Пандора вихрем сорвалась с места. Через минуту она появилась с сияющим лицом и невзрачной коробкой в руках.
– Черный день! – торжествующе объявила она подруге. – Будет ему черный день.
* * *
– И как это должно называться? – прозвучало в абсолютной темноте. Если бы вышла луна, стало бы видно, как черный бог раздраженно сложил черные крыла и опустился на черный камень. Но луны здесь не было и в помине, лишь сухой треск крыл знаменовал божественное присутствие. – Я не понимаю, что происходит, – продолжил он, не дождавшись ответа. – Что мы делали все это время? Я, кажется, задал вопрос. Меня кто-нибудь слушает?
Вдали что-то загремело. Если бы сверкнула молния, она озарила бы сгорбленную фигурку маленького человечка, с остреньким лицом и тоской во взоре, сидящего в пыли, слева от божественной ступни. Но молнии сюда никогда не долетали, и лишь сосредоточенное сопение свидетельствовало, что бога таки слушают.
– А если слушают, пусть отчитаются по состоянию на текущий момент. – Танатос хлопнул крыльями. Зашелестело.
– Я так больше не могу, – раздался тихий, дребезжащий тенорок.
– Что значит – не могу? – Треск крыльев. – Нет такого слова в лексиконе менеджера! И быть не может! Руководство пошло тебе навстречу, у тебя отдельная практика. Менеджер проекта – это звучит гордо.
– Мне навязали этот проект. Я с самого начала…
– И что? – перебил Танатос. – И что теперь? Ты взялся, будь любезен, доведи до конца. Согласен, трудный проект. Трудный. Но не безнадежный. Ты безнадежных проектов не видел, вон у Данаид с соседней практики – Роснефть, это ж совсем труба, ни дна ни покрышки, непонятно, что куда утекает, а отчет давать по-любому надо. Вот это – провальный проект. А у тебя?

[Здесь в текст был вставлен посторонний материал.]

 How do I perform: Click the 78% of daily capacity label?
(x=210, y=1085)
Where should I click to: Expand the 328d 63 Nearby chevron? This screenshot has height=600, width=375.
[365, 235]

– Домой хочу, – бесцветным голосом произнес человечек.
– Каждый менеджер проекта хочет домой, – наставительно отметил Танатос. – Поначалу… Потом привыкает. Заметили, что на сороковые сутки тоска слабеет. – Он наклонился к левой ступне, сменил тон: – Послушай, от тебя ж никто не требует невозможного, не можешь дать результат – покажи динамику. Начни, сдвинь с места хотя бы. У тебя ж выигрышные условия.
– Это какие же? – В тенорке прорезалась ехидца.
– Ну… У тебя никогда не будет инфаркта. Уже. Инсульта. Черт возьми, даже простатита! Тебя ничто не должно отвлекать. А ты сидишь сложа руки. На что ты тратишь вечность?!
– К жене хочу. К детям. Старший в школу пошел.
– Не хотел вот тебе говорить, но придется. Тебя и поставили на этот проект, потому что часто домой мотался. Всех подставлял. Меня, например. Так что для тебя теперь это единственный шанс, или – сам понимаешь.
– Или что?
– Или – ничего. Что непонятно – спрашивай.
– Зачем это нужно?
– Что именно?
– Ну, – человечек покрутил рукой, – эти все откаты?
– Сизиф, ты как дитя малое, – покачал головой Танатос. – Это ж закон всемирного тяготения: весь мир тяготеет к откатам. Вся экономика на них держится. По крайней мере, в нашем регионе. Не веришь, спроси вот у Ньютона – он на проекте яблочной закрутки стоит. Накручивают по полной. Еще вопросы?